Sunday, February 19, 2006

uno, due, tre

As usual, it takes three disparate things to bring a short story together for me. I really do not know why this, but it happens time and time again. Today it was a month-old failed idea for the pole 69 contest at Astounding Tales floating around in my head. It's been snowing and there is the most phenomenal set of icicles hanging off my front deck roof. And I was catching up on blogs earlier and found Vera Nazarian's entry of Jan 30. That was the third piece of the puzzle. Once I had it, all three pieces came together and I have a single short story to write, tentatively titled "The Icicle Garden." And really, the new conglomerate idea has little to do with the three pieces of origin. It just took that particular combo to make something new.
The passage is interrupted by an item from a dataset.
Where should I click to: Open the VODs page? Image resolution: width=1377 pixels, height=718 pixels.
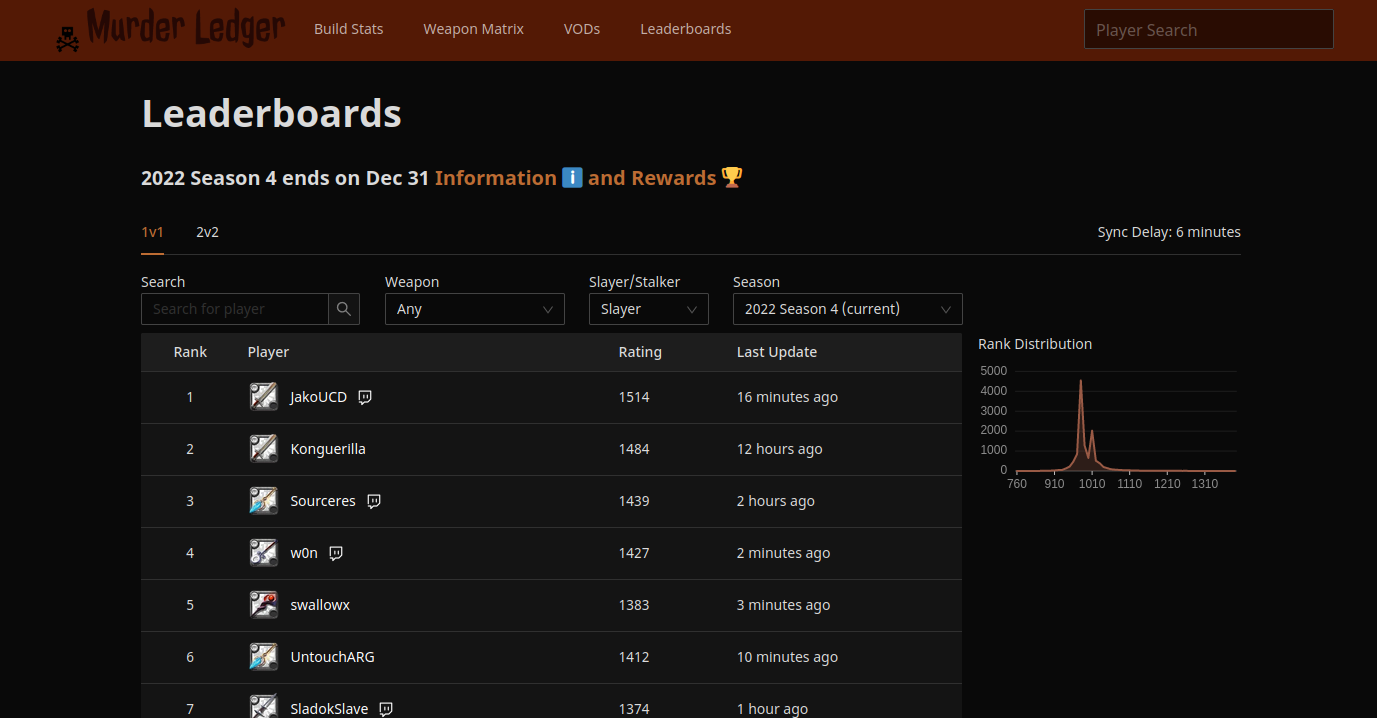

Thursday, January 12, 2006

Confluence, Fate, and there's no such thing as coincidence

The rest of my novel fell into place tonight and I have a new short story idea called "The Graveside Devil."

And this is why I continually have to remind myself not to stress over 1) perceived lack of new ideas, and 2) plotting issues. Now, mind you, it doesn't particularly help to remind myself that it will all work out eventually, that I can point to my own damned journal and show myself, time and time again, how it all works out in the end when the pieces are ready to come together. What can I say? I'm an impatient soul and I get frustrated when my creative world gets scrambled and stays that way. It doesn't matter that it will right itself at some future date, I want it set right NOW.

(And this is precisely why I recently wrote about refusing to ask my muses for assistance. I'd be getting that smug "I told you so" right about now instead of satisfied silence.)